A Câmara Municipal de Niterói encerrou o primeiro semestre de 2026 sob forte polarização entre vereadores da base do governo e da oposição. Ao longo dos seis primeiros meses do ano, discussões em plenário, pedidos de cassação, representações ao Ministério Público, debates sobre identidade de gênero, homenagens e carnaval dominaram parte das sessões legislativas, em um cenário que antecede as eleições de outubro.
Ao mesmo tempo, a produção legislativa apresentou leve retração em relação ao mesmo período do ano passado. Entre janeiro e junho foram protocolados 290 projetos de lei, contra 306 registrados no primeiro semestre de 2025. Já o Executivo enviou 17 mensagens à Câmara neste ano, enquanto em igual período do ano anterior foram encaminhadas 20.
Carnaval e homenagem a Lula abriram sequência de debates
Os primeiros confrontos ocorreram em fevereiro, quando os vereadores Douglas Gomes e Daniel Marques Frederico, ambos do PL, protocolaram uma representação no Ministério Público Eleitoral questionando o samba-enredo da Acadêmicos de Niterói para o Carnaval de 2026.

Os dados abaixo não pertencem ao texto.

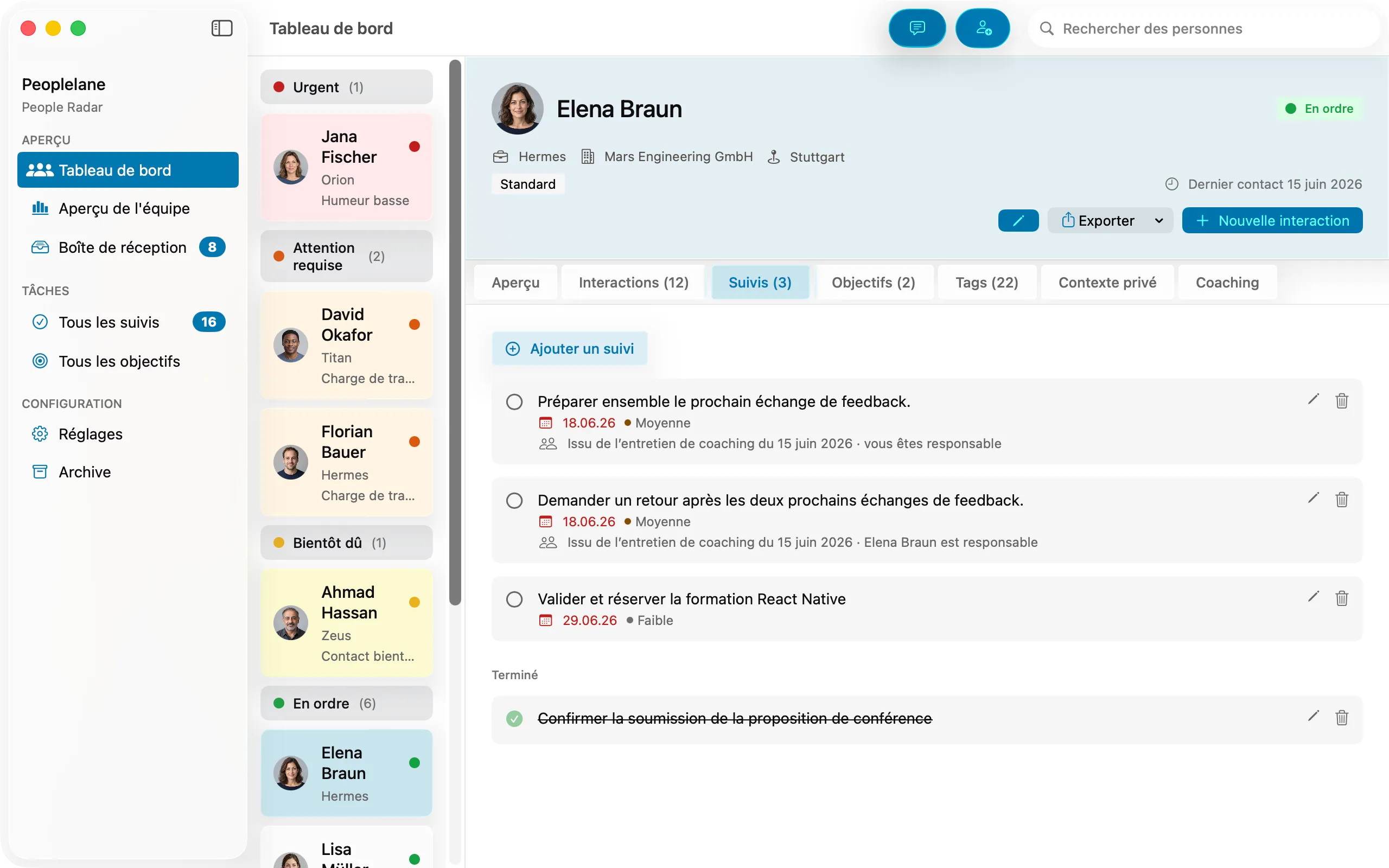Collapse the 'Attention requise' group
Viewport: 1389px width, 868px height.
(x=346, y=256)
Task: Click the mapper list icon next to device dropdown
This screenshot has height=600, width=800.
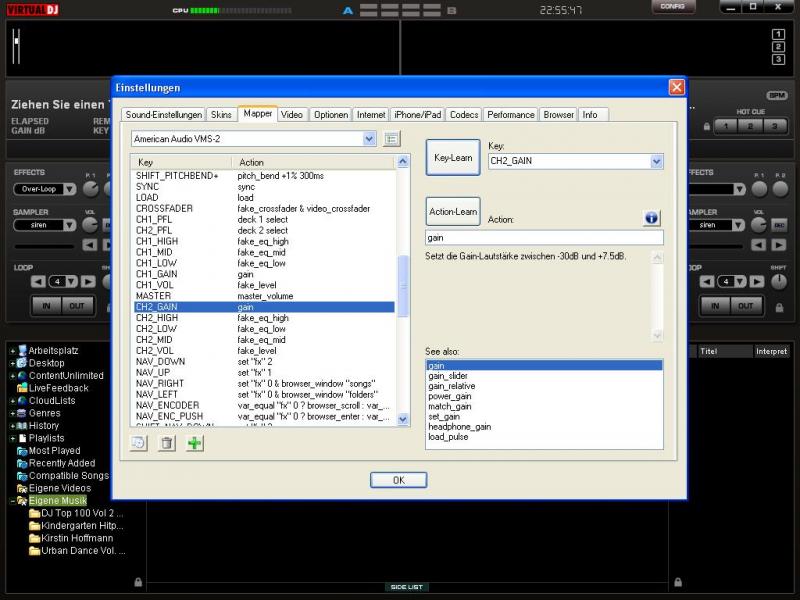Action: [x=392, y=139]
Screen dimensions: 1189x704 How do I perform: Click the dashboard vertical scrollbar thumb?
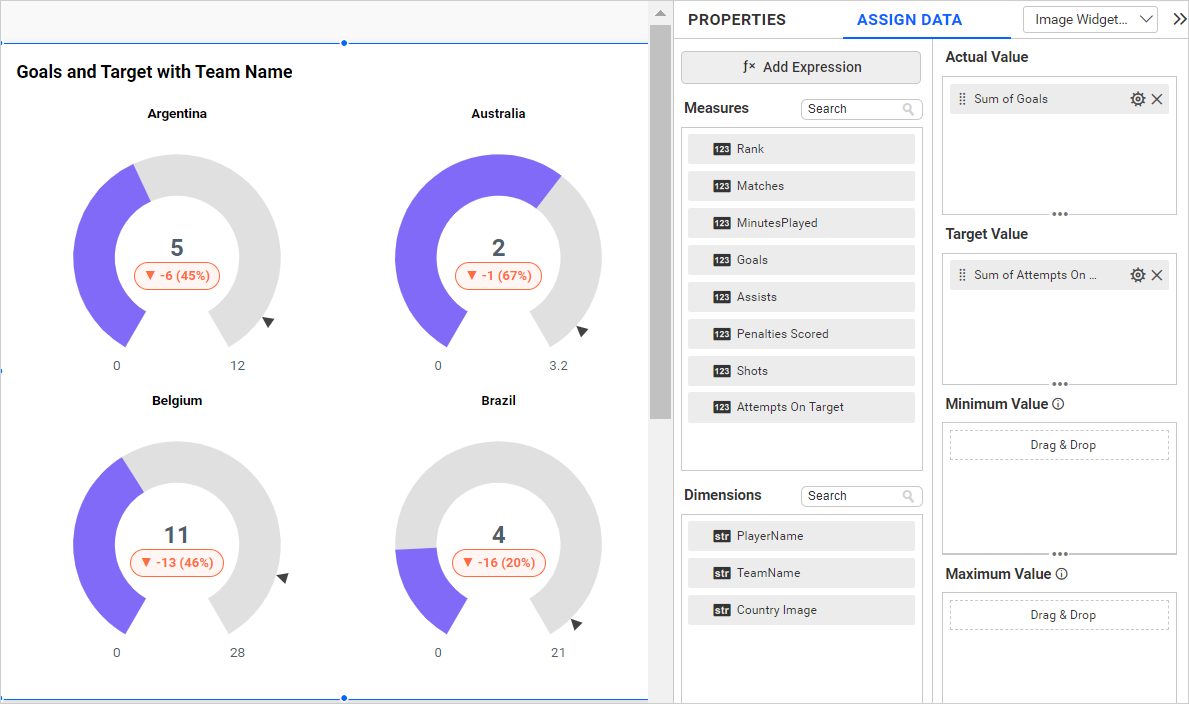point(659,220)
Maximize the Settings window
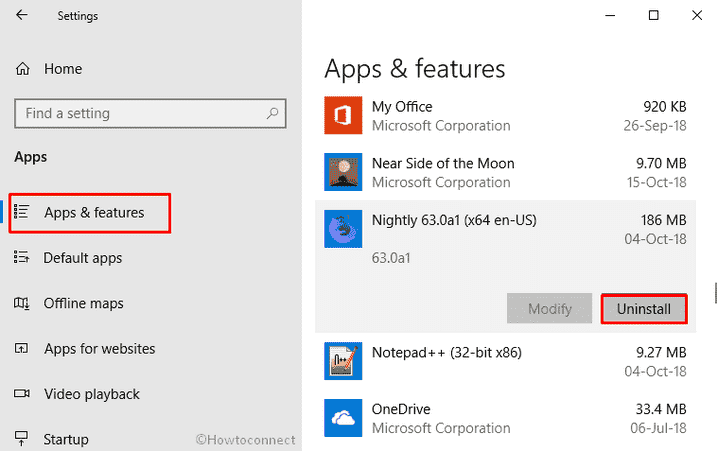The width and height of the screenshot is (717, 451). tap(654, 15)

Os parlamentares alegaram que a homenagem ao presidente Luiz Inácio Lula da Silva faria referência à campanha eleitoral ao citar o nome do presidente e utilizar o tradicional refrão “Olê, olê, olê, olá, Lula”.
Sessão sobre título para Ludmilla gerou repercussão
Em março, a votação do projeto que concedeu o título de cidadã niteroiense à cantora Ludmilla provocou uma das sessões mais acaloradas do semestre.

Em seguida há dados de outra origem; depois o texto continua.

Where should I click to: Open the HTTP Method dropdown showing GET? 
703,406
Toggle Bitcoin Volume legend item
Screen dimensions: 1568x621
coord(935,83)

A proposta, apresentada pela vereadora Benny Briolly (PT), foi aprovada por oito votos a seis, mas terminou em troca de acusações entre parlamentares. O caso ganhou repercussão nacional após a manifestação pública de apoio da artista à vereadora nas redes sociais.
No mesmo mês, a Câmara também rejeitou uma moção de repúdio apresentada pelo vereador Allan Lyra (PL) contra a Acadêmicos de Niterói, que acusava a escola de samba de promover intolerância religiosa durante o desfile deste ano.
Disputas políticas se intensificaram em maio
Em abril e maio, os embates passaram a refletir também as movimentações para as eleições.
A vereadora Benny Briolly respondeu às críticas sobre ausências em sessões plenárias, enquanto parlamentares da oposição intensificaram as cobranças relacionadas ao pedido de perda de mandato apresentado contra ela.
Outro episódio que movimentou a Casa foi a aprovação da Medalha José Clemente Pereira para a atriz Cássia Kis, proposta pela vereadora Fernanda Louback (PL). A homenagem reacendeu debates sobre pautas conservadoras e direitos da população trans.
Ainda em maio, Benny Briolly afirmou ter sido agredida durante uma manifestação sobre o uso de banheiros femininos por mulheres trans no Plaza Shopping. No mesmo período, a parlamentar foi notificada para apresentar justificativas por 33 faltas registradas em sessões plenárias e também passou a responder a um pedido para deixar a Comissão de Saúde, apresentado pelo vereador Fabiano Gonçalves (Republicanos).
Eleições devem influenciar o segundo semestre
Os episódios envolveram, em diferentes momentos, vereadores como Benny Briolly, Fernanda Louback, Allan Lyra, Douglas Gomes, Daniel Marques e Fabiano Gonçalves, muitos deles apontados como pré-candidatos às eleições de outubro.
A expectativa nos bastidores é que a disputa eleitoral reduza os confrontos internos da Câmara nos próximos meses, à medida que parte dos parlamentares concentre esforços nas campanhas para vagas na Assembleia Legislativa do Rio de Janeiro (Alerj) e na Câmara dos Deputados.
Segundo uma fonte ouvida pela reportagem, a tendência é de um ambiente político menos conflituoso durante o segundo semestre devido ao calendário eleitoral e ao foco dos parlamentares nas campanhas.